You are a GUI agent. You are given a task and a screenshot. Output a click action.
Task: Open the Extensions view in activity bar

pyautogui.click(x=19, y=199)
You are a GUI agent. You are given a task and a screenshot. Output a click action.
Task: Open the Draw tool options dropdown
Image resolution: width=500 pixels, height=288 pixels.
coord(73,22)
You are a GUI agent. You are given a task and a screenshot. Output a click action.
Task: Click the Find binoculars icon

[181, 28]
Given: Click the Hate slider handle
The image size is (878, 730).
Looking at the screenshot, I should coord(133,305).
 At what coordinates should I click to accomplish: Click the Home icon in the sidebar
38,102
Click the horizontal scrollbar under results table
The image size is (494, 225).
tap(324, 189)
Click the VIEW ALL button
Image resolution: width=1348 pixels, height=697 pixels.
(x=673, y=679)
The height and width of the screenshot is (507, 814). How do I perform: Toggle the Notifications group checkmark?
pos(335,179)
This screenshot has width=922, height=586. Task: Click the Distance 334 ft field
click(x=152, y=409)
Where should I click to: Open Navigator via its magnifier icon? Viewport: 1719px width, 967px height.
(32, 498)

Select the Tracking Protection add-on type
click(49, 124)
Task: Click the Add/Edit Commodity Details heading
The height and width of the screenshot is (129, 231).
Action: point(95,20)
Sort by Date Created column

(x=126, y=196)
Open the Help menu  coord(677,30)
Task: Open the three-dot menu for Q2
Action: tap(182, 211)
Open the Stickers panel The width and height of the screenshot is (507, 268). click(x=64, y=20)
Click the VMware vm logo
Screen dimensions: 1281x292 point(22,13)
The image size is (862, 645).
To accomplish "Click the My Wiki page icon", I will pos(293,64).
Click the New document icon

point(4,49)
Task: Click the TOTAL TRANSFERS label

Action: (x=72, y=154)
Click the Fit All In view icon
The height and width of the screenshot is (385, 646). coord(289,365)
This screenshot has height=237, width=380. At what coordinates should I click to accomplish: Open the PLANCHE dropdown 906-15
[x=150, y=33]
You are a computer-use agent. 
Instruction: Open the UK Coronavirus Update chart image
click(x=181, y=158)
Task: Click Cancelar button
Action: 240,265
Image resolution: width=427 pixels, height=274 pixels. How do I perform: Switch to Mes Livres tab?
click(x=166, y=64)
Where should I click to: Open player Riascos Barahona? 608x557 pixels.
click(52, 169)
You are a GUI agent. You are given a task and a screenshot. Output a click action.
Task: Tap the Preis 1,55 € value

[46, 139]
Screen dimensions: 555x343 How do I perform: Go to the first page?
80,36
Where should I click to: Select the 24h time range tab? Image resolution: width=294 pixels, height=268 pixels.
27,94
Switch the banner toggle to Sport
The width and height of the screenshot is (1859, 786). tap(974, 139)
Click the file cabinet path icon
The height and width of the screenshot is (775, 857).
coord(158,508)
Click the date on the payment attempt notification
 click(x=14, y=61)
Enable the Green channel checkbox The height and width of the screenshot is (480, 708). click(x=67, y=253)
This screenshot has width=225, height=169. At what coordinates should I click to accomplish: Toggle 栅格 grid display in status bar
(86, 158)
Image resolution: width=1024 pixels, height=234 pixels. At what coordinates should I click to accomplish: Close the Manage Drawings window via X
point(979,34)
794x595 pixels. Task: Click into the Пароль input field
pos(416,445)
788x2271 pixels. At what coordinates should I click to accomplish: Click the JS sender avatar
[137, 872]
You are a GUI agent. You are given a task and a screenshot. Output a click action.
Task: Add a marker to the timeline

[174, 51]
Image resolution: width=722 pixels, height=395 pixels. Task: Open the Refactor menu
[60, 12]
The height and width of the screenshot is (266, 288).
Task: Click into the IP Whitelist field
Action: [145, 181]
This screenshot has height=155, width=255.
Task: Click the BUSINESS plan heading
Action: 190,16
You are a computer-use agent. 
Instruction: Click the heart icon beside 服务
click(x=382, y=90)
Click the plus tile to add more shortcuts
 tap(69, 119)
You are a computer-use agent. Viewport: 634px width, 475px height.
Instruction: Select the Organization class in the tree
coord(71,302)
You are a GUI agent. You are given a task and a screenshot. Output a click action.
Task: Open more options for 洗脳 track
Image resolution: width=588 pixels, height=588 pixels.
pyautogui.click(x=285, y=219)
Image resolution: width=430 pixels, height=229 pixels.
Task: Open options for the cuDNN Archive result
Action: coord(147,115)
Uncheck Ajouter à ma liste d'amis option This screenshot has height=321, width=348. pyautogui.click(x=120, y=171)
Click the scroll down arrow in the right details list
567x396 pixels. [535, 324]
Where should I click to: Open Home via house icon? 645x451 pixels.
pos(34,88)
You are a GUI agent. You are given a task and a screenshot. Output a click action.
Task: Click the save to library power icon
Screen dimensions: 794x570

● ● ● ●

The only output should be the lines from the one containing "Uncheck Ajouter à" through the final line of the material above, copied exactly.

**Answer section:**
Uncheck Ajouter à ma liste d'amis option This screenshot has height=321, width=348. pyautogui.click(x=120, y=171)
Click the scroll down arrow in the right details list
567x396 pixels. [535, 324]
Where should I click to: Open Home via house icon? 645x451 pixels.
pos(34,88)
You are a GUI agent. You are given a task and a screenshot. Output a click action.
Task: Click the save to library power icon
Screen dimensions: 794x570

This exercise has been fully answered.